Я ведь, как, наверное, каждый актер Малого драматического, мечтал играть в «Братьях и сестрах». А на моем 50-летии Лев Додин сказал: «Он стал родным для «Братьев и сестер» и играет при этом по-своему». Эти слова дорогого стоят.
Наталья Акимова:
— Ради того, чтобы снова оказаться рядом с Додиным и репетировать «Братьев и сестер», я ушла из БДТ. Лев Абрамович тогда выбирал между должностью очередного режиссера МХАТа и главного режиссера МДТ. И вот мы ходили, провожали его, встречали и очень надеялись, что он с нами останется и мы вернемся к «Братьям и сестрам». А когда это случилось и мы начали репетировать, поначалу ничего не получалось. Мне, например, очень трудно было принять в роли Мишки Петю Семака, потому что для меня братом был Саша Чабан. Помню, как ревностно относился к спектаклю Сережа Бехтерев, как он отслеживал каждый эпизод, чтобы, упаси бог, никто не тянул на себя одеяло, не путал текст. Страшно ему было на язык попасться.
Сергей Власов:
— Это сейчас уже пришло понимание, что с того момента, когда мы, мальчишки и девчонки, в 1984 году начинали репетировать новых «Братьев и сестер», и до настоящего времени сменилось несколько эпох. Это сейчас для нас очевидно, что спектакль живой именно потому, что он впитывает в себя все, что происходит вокруг, зеркалит время. А сначала нам просто хотелось вернуться к «Братьям и сестрам», которых мы сыграли 46 раз на сцене Учебного театра и которые стали легендой.

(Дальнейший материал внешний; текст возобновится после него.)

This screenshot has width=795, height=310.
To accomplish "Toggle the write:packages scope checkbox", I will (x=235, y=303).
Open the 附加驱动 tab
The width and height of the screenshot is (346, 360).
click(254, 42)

Сейчас я старше своего Егорши в три раза. Вот говорят: «Если бы молодость знала, если бы старость могла». Так это тот случай, когда «старость» смогла. Егоршу я играю про то, как и почему так случается, что расходятся пути близких людей — с помощью самих людей и в результате обстоятельств? Ответ на этот вопрос отчасти содержится в последней фразе Лизки: «Лучше уж совсем не жить, чем без совести».
И вот еще что я хочу сказать, к вопросу о возрасте. Додин все мечтает, чтобы мы вышли на сцену седыми и сыграли мальчишек. Мы, конечно, можем выйти и седыми, и лысыми. Но главное — иметь смелость вовремя уйти, не доиграться до того момента, когда зрители будут нас жалеть.